Dr Pelcovitz, having stated his professional credentials, reported that when he met with Zauder after his arrest "he wasn't the least bit defensive about his actions. He expressed sincere regret and remorse."
Remember, Zauder was arrested for possessing child porn. So presumably that was what he was expressing remorse for.
What about the even more serious offenses which were unknown to the police, which Zauder had committed by that time, and which he was covering up?
Dr Pelcovitz made a misjudgement claiming that Zauder showed remorse. Perhaps remorse for being caught, and relief at not having been caught, at that stage, for the worse offenses. But there was nothing sincere about Zauder's show of regret for his crimes.
Dr Pelcovitz then continues in his letter to Judge Kaplan:
"As you know, the prognosis for sustained change is often guarded [DM: This is code, I believe for the high rates of pedophile recidivism]. In the case of Evan, however, I believe that he possesses many of the ingredients that I have come to associate with sustained change and potential to be a valuable member of society. A combination of an unusually supportive family coupled with Evan's advanced capacity for self-awareness and empathy should serve to improve prognosis for becoming a valued member of his family and community".
Here again, Dr Pelcovitz is taking on the persona of the mental health professional, giving a quasi-prognosis for a man who was not Dr Pelcovitz's therapy client - but a student in his class.
And again, Dr Pelcovitz gets his stab at a prognosis seriously wrong.
In the Sentencing Memorandum, by Preet Bharara, United States Attorney, Southern District of New York:
"Dr Shoshanna Must, the Probation Office’s evaluator, scored Zauder’s risk of reoffense as
Moderate-High based on the conjunction of the Static-99R and the Stable-2007 instrument, a
result statistically correlated with a 5-year recidivism rate for sexual reoffenses of 16.8%.
"Beyond this quantitative metric, Dr. Must also qualitatively found that Zauder has “a strong sexual interest in underage males, pro-offending attitudes, and a sense of intellectual superiority that allowed him to believe he could break societal rules without being detected.”
"Moreover, any account of Zauder’s risk of recidivism must take account of his violation of his terms of pretrial release by using a computer he knew was monitored by Pretrial Services to access inappropriate sexual images of children. This extraordinarily flagrant and reckless conduct—after he had just been arrested and placed on home detention with relatives, and had started his course of therapy—gives great reason to question his confidence that he poses no future risk.
"Indeed, given the risk of recidivism, the Government harbors serious concerns that a sentence at or near the mandatory minimum will not adequately protect the public from further crimes by the defendant."

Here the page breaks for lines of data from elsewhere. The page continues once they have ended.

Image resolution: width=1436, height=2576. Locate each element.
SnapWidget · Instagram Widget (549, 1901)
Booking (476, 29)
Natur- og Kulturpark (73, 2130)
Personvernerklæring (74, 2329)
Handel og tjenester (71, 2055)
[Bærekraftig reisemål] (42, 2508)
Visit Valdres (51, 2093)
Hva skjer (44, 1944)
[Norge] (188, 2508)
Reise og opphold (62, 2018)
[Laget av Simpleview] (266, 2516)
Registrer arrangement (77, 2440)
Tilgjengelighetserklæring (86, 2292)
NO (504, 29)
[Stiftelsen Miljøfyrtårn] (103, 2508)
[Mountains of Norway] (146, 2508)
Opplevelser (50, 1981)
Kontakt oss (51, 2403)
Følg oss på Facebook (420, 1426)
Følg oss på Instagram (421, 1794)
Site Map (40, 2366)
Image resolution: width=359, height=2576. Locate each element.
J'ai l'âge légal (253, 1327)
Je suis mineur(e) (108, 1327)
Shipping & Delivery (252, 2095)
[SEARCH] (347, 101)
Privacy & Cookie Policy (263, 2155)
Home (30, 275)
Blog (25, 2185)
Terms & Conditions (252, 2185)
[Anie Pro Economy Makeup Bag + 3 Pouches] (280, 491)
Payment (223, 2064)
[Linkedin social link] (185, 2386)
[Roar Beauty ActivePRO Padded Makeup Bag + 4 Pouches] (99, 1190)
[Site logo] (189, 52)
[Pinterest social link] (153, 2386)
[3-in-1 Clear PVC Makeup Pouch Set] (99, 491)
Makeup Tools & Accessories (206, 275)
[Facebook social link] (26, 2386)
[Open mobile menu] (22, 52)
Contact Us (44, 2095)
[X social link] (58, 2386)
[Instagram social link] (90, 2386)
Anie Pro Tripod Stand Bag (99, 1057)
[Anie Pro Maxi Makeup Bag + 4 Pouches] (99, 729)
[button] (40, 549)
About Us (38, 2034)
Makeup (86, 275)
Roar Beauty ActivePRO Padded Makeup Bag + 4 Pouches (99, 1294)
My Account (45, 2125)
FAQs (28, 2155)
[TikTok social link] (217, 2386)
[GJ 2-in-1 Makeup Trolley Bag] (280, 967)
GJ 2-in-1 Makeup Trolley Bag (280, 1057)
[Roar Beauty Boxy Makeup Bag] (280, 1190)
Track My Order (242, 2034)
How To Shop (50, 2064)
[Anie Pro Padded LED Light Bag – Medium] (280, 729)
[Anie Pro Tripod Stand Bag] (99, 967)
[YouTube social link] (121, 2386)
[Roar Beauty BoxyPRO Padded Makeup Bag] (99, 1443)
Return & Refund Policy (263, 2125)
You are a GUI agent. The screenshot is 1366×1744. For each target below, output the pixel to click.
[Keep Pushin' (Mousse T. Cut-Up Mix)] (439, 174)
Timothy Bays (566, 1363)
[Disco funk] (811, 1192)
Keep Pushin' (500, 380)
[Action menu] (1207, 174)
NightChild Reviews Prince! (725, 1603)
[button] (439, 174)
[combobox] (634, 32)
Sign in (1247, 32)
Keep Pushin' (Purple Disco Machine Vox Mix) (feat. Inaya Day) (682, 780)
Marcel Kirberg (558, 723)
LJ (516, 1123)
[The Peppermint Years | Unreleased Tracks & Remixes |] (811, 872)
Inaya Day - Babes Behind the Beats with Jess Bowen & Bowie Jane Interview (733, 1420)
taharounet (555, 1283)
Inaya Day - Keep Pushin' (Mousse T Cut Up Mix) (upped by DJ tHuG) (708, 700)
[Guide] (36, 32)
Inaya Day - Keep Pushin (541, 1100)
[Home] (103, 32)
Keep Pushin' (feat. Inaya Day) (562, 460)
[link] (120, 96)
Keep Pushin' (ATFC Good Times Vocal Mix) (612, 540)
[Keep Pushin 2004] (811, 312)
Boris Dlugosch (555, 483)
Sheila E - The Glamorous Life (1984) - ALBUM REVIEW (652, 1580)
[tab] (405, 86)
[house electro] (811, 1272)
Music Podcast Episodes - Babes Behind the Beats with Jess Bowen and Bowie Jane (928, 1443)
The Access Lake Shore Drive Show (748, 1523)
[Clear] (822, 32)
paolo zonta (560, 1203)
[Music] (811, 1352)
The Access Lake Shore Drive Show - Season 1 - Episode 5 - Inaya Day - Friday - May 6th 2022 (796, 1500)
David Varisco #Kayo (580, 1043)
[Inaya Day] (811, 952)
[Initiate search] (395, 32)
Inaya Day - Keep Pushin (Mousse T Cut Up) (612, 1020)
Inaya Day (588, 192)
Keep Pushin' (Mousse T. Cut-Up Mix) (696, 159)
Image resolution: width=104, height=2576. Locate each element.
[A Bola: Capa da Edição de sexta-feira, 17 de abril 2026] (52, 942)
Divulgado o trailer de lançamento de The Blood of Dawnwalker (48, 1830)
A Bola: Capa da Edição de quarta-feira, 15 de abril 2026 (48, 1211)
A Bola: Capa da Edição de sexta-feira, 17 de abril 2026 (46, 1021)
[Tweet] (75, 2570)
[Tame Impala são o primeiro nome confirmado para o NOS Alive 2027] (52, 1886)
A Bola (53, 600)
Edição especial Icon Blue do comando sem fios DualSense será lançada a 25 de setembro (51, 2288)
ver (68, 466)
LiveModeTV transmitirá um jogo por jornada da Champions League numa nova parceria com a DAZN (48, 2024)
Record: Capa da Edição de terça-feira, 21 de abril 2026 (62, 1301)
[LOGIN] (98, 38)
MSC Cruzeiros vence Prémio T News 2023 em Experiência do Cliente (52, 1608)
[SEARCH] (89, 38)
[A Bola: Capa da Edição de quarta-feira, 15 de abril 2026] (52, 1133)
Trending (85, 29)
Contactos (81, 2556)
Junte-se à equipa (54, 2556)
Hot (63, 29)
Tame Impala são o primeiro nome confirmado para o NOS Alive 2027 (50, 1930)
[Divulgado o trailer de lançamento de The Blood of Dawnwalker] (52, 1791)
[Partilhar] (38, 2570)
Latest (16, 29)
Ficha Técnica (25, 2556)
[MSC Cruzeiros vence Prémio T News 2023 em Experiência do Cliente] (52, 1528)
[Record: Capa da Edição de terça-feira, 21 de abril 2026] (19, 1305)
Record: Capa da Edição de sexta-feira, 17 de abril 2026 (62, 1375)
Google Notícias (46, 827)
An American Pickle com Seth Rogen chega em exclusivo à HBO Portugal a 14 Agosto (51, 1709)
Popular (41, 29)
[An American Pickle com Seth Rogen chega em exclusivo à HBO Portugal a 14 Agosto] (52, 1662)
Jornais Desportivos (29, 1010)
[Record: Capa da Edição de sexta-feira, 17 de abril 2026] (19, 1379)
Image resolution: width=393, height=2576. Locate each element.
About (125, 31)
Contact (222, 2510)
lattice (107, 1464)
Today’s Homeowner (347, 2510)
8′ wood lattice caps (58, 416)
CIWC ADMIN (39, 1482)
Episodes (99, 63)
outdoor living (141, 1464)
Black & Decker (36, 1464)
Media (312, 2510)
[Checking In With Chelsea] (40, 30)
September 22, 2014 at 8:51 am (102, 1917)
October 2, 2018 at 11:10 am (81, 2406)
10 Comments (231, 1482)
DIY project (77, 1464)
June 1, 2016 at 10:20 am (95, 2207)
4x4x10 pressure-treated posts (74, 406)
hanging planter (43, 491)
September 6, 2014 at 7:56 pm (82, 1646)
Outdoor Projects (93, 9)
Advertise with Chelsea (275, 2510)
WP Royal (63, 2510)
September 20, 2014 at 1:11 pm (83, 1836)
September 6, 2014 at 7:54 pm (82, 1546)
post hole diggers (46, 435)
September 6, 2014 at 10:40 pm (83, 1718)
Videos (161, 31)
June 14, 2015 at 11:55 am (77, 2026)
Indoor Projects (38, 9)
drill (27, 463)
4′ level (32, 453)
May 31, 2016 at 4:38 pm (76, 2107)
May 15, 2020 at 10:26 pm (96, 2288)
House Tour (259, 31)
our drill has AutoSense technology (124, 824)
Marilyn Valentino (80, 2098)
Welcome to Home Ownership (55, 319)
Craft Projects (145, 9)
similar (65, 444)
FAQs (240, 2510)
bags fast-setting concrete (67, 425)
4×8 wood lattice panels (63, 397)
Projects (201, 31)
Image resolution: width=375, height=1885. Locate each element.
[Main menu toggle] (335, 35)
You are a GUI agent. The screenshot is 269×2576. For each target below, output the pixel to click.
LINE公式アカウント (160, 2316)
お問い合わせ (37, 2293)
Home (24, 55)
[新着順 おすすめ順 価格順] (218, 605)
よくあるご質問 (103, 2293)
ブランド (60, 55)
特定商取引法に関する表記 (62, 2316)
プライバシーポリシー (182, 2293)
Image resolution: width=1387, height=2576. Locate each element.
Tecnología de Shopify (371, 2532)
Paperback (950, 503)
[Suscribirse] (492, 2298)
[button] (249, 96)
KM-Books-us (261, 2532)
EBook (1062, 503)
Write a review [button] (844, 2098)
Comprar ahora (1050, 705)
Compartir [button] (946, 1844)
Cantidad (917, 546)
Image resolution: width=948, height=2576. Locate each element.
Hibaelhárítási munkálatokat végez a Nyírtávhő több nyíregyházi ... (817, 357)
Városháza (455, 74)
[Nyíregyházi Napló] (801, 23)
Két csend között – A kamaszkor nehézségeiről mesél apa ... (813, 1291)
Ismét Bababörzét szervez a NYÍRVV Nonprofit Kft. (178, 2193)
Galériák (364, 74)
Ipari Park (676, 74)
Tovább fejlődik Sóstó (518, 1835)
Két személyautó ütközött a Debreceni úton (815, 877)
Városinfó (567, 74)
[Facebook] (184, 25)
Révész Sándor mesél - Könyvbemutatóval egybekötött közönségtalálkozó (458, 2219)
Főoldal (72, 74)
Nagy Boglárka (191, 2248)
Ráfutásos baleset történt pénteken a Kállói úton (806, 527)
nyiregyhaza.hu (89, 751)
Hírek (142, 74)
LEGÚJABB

In conclusion, while I am an ardent admirer of the career of achievements of Dr Pelcovitz, I believe Dr David Pelcovitz made various disappointing errors in judgement.
1. Writing a letter for Evan Zauder in the first place.
2. Mixing up Dr Pelcovitz's two capacities - Zauder's past teacher (legitimate, I guess) and a renowned clinical psychologist (blunder).
Given the negative publicity, and even outrage, which has now been generated by Dr Pelcovitz's letter for Evan Zauder, and the knock to his professional prestige, I suggest it would be appropriate for Dr Pelcovitz to issue a retraction of the letter and apologise.
And for the sake of our children, I hope Judge Lewis A.Kaplan had the good sense to ignore Dr Pelcovitz' ill-considered letter and plea for leniency, when he sentenced Zauder this week to 13 years imprisonment.